An article from The Guardian seems to confirm this suspicion. Pretty privilege is so ingrained in us that we discriminate against ‘ugly’ characters who post videos on TikTok. The article revealed that TikTok moderators restricted videos from users who appeared too ugly, poor or disabled to create aspirational air in the videos featured on the platform. Apparently, those videos were deemed less attractive and unworthy of recommendation and a spot in the For You page of the app. A representative of the social media platform stated that they did so to prevent bullying. But regardless of the intentions, this unsettling foul play behind what goes up on the For You page conditions users to see only attractive people in their algorithms, pressurising users to either be attractive, or not post at all.
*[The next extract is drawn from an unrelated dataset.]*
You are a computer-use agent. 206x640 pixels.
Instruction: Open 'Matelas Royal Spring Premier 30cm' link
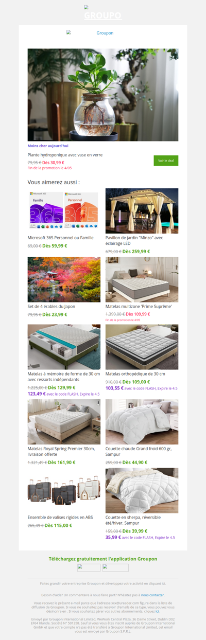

Believe it or not, all of us fall victim to or are unknowing contributors towards ‘pretty privilege’. Apart from women, men definitely experience ‘pretty privilege’ as well. Ted Bundy, a serial rapist, kidnapper and murderer gained an alarming number of fangirls when High School Musical heart-throb Zac Efron was cast to play the criminal in a Netflix docuseries back in 2019.
Morals are questioned here, as people overlook the criminal aspect of a person because of attractiveness. Bundy used his supposedly good looks to attract women, assaulting and murdering them in the end. Years later, despite his actions and misdeeds being known to the public, people still overlook that because of his good looks. An attractive, college-educated man, Bundy was a former law student who had worked in politics. Many of his former co-workers could not accept the fact that he was a killer when he was apprehended for his crime. Appallingly, when he was on trial, women would turn up to court to give him handwritten letters, as alleged by Margaret Good, one of his defence lawyers.
As social media continues to reinforce societal beauty standards, the pursuit of looks will continue to be ingrained in our everyday lives, and we might unconsciously or subconsciously forget the complexity and biases of it all. We should pay more attention to “pretty privilege” and find out if we ourselves partake in this phenomenon.